-- The records --
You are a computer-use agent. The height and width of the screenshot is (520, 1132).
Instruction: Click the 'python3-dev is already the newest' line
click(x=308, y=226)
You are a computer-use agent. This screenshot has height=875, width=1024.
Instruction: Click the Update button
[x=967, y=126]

* * *

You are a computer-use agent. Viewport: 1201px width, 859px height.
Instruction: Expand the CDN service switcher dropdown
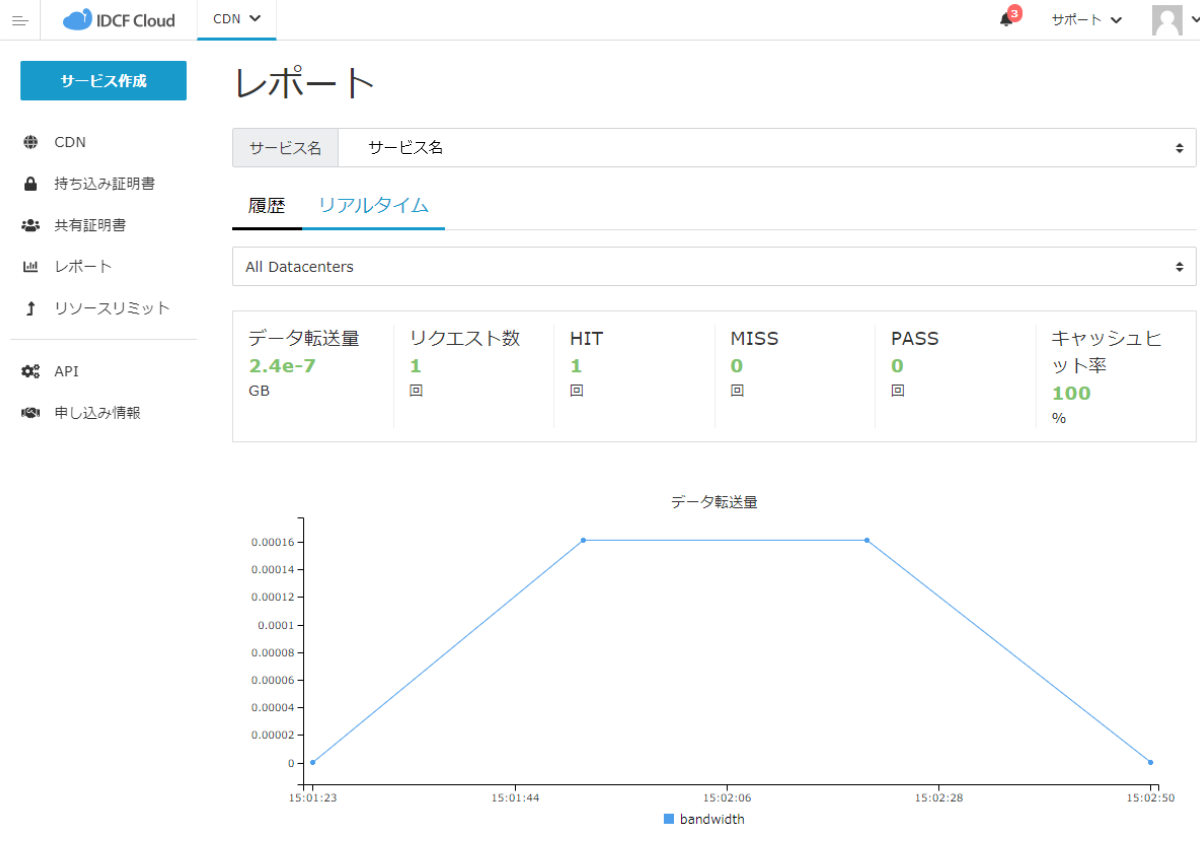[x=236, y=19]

-- What the task asks --
If a line in the records holds the string "computer", copy it.

-- Answer to this problem --
You are a computer-use agent. The height and width of the screenshot is (520, 1132).
You are a computer-use agent. This screenshot has height=875, width=1024.
You are a computer-use agent. Viewport: 1201px width, 859px height.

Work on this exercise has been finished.